**INSTRUCTIONS FOR THE TASK:** Please edit the records below, changing "Screen dimensions" to "Screen size" throughout and leaving everything else unchanged. Leave the pictures out of your answer.
-------- INPUT RECORDS --------
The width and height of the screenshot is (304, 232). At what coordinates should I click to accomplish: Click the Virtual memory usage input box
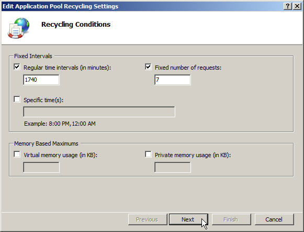[41, 167]
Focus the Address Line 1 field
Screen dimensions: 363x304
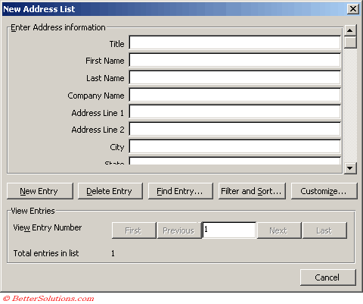pyautogui.click(x=234, y=112)
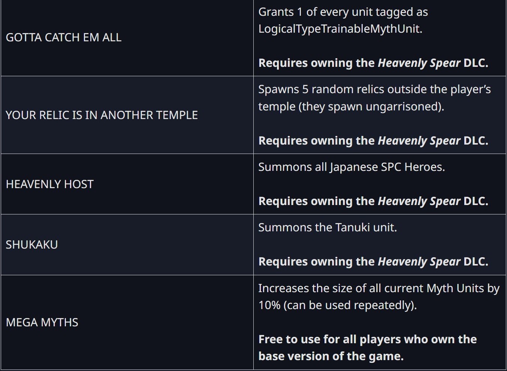Click the DLC requirement note in HEAVENLY HOST row
This screenshot has height=371, width=507.
point(373,201)
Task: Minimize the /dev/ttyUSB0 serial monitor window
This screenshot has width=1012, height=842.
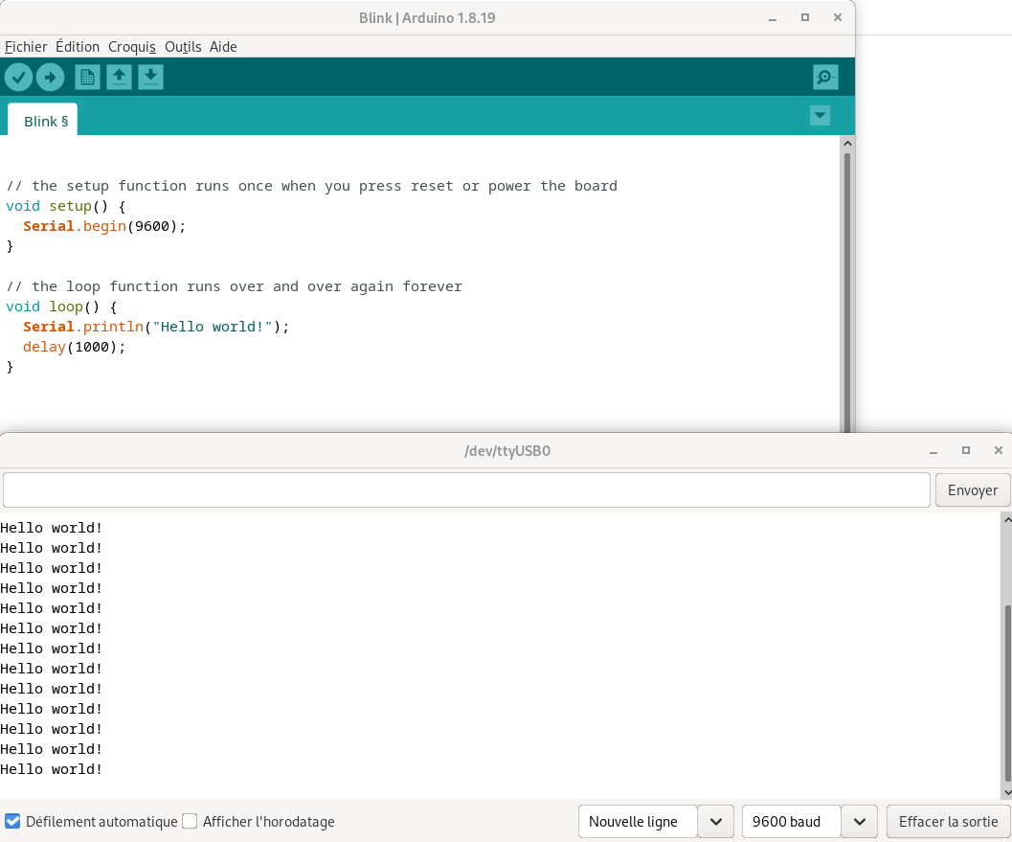Action: (x=933, y=450)

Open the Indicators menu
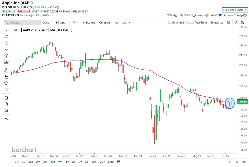(89, 23)
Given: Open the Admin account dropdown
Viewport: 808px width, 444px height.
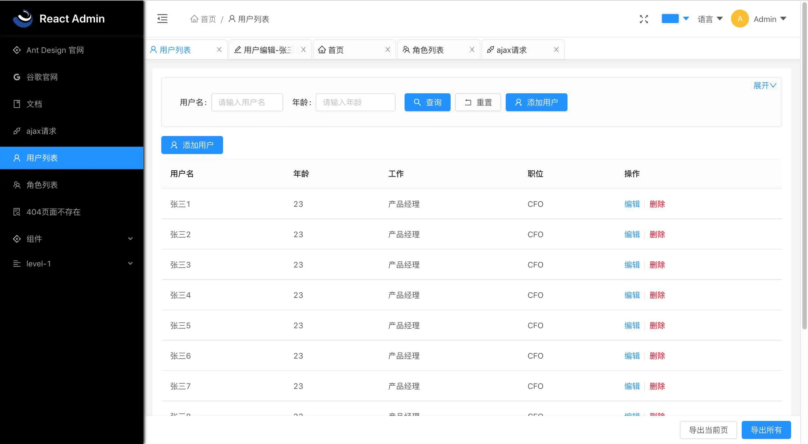Looking at the screenshot, I should click(x=765, y=19).
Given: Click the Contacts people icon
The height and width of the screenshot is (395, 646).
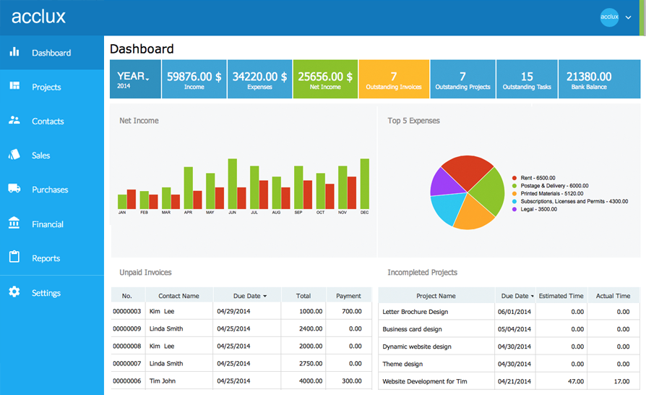Looking at the screenshot, I should point(14,120).
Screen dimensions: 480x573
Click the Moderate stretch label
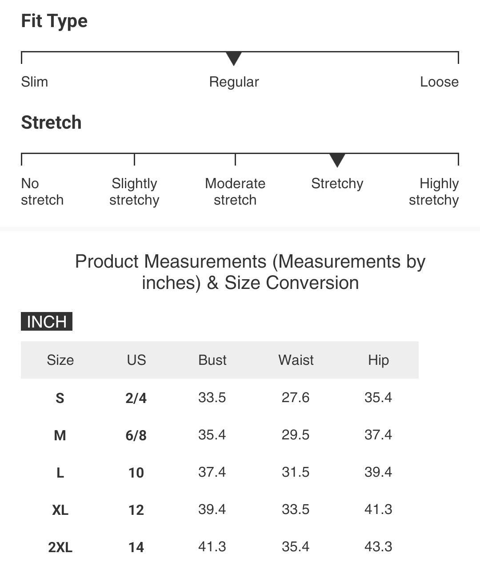click(235, 192)
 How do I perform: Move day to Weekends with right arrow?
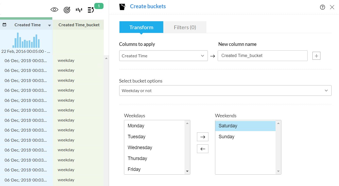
--------
**SOLUTION FOR THIS PROBLEM:**
The width and height of the screenshot is (304, 232). At what coordinates should I click to accomplish: Click the Virtual memory usage input box
[41, 167]
Focus the Address Line 1 field
Screen size: 363x304
pyautogui.click(x=234, y=112)
Click the DLC requirement note in HEAVENLY HOST row
This screenshot has height=371, width=507.
point(373,201)
Task: Minimize the /dev/ttyUSB0 serial monitor window
This screenshot has width=1012, height=842.
Action: (x=933, y=450)

Open the Indicators menu
(89, 23)
Given: Open the Admin account dropdown
Viewport: 808px width, 444px height.
Looking at the screenshot, I should click(x=765, y=19).
Given: Click the Contacts people icon
The height and width of the screenshot is (395, 646).
Looking at the screenshot, I should point(14,120).
Screen size: 480x573
Click the Moderate stretch label
click(235, 192)
 How do I perform: Move day to Weekends with right arrow?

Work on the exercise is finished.